If you do have any problems with any particular HDMI cable (cheap or otherwise) just get another one, preferably of a different “brand”. No doubt this is why you are "planning to run EMT conduit for a path to my TV". Just make sure that its diameter is large enough to pull through the terminal of any HDMI cable while accommodating any additional wiring that may be required. 
(However, as has been remarked elsewhere on this site, the HDMI connector is not a particularly robust device and care should be taken with it to ensure that it is inserted carefully and that it is not required to support any strain which may be placed upon it by the associated cable bending or hanging downwards.)

it seems that you may need an “HDMI switch” with several inputs and one output, to switch the HDMI sources over one HDMI cable to your TV. (e.g. http://www.ebay.com/itm/221927685087)
While you mentioned using “a recessed outlet and a bristle cover” I suggest that you consider using a “recessed audio video wall-plate” for your HDMI and any other AV connections. Of course, this will require an HDMI connector plus a short HDMI cable to the TV.

I speak from some experience, in that we are running a set-up with multiple TV program “sources” in a “TV Room” and those “sources” can all be controlled from a nearby bedroom via a “Wireless Remote Control Extender” located near the TV in that bedroom – with that TV being supplied via 3 metre (10 foot) HDMI cable from the “TV Room”. 
(The "TV Room" also has an HDMI 4x2 Matrix Splitter/Switch and an HDMI splitter - feeding the 2 "remote" TVs, one via a Cat 6 HDMI Extender - about 100 feet away.

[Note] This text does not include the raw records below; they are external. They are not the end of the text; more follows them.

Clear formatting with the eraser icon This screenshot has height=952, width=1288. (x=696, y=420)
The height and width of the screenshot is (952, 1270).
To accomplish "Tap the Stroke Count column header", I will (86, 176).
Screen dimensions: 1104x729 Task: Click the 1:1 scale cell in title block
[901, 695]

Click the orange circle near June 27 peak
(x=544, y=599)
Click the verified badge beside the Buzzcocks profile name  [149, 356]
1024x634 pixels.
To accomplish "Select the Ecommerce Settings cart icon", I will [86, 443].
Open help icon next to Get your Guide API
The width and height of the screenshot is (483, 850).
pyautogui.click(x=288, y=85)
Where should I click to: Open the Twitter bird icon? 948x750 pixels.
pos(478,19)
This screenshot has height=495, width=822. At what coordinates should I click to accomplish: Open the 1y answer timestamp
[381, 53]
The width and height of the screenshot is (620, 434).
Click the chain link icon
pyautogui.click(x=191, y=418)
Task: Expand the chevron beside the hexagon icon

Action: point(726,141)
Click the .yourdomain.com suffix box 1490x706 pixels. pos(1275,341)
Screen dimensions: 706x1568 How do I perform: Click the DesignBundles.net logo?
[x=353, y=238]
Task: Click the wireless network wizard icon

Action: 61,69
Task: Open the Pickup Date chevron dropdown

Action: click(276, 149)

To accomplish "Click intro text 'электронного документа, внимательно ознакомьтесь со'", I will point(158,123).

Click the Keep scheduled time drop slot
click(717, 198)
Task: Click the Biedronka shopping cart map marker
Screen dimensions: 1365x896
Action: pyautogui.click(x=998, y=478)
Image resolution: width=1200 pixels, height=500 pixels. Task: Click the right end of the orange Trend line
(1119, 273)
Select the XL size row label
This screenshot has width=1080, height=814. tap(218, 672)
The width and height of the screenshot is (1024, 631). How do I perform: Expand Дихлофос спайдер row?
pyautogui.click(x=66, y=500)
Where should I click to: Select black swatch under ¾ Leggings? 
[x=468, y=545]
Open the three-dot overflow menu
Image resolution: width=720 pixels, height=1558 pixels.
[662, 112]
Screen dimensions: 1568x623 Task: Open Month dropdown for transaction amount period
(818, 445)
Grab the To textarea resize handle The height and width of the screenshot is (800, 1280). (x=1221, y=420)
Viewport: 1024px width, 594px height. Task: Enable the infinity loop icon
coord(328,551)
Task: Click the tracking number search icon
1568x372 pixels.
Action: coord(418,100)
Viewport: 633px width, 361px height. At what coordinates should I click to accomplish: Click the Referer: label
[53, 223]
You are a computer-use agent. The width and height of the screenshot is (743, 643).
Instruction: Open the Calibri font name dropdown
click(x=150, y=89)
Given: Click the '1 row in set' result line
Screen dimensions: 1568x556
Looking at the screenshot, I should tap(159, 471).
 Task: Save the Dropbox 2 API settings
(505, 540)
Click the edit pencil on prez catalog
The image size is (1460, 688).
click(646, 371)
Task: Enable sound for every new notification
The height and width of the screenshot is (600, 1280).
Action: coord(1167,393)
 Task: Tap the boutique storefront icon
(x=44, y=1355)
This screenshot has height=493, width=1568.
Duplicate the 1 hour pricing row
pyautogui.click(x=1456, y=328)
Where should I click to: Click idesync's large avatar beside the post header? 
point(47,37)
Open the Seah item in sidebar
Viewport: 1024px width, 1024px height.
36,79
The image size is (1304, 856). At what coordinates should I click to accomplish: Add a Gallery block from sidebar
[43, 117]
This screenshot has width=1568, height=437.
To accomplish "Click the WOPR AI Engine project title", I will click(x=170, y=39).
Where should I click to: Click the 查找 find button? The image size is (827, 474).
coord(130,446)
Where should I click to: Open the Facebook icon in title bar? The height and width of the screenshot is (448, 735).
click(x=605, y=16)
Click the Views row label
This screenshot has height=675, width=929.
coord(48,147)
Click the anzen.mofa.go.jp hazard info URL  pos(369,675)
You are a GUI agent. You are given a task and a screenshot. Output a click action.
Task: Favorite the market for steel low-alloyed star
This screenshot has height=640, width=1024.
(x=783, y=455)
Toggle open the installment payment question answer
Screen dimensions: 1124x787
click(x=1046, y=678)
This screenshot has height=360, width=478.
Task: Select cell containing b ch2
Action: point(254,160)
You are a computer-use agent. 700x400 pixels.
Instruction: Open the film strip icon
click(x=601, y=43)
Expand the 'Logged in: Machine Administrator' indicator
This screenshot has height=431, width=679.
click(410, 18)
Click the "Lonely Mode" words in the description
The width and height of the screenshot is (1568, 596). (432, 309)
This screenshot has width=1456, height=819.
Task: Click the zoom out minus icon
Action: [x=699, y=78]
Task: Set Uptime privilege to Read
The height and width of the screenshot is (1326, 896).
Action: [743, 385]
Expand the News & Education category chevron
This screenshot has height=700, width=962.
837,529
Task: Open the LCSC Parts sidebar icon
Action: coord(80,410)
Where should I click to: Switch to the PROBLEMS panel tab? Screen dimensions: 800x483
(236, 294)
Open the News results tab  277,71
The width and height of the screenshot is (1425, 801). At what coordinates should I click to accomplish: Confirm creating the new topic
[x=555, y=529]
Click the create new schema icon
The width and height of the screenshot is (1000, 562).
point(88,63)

However, that's another story.)


----------



## ddawg16 (Aug 15, 2011)

What you are wanting to do is similar to what I did.

The space under my stairs is also data central....modem, router, etc.

What is nice about is, I can handle all the wires from the backside without having to pull stuff out.



My home grown HTPC, the Xbox, the Wii (never gets used now) and AV are below the TV. All the wiring is short.


When I did my addition, I ran coax and Cat6 (x2) to each spot where I 'thought' I might want a TV and then Cat6 to any spots where I might want a computer. (Please, no discussion on Wifi vs hardwired)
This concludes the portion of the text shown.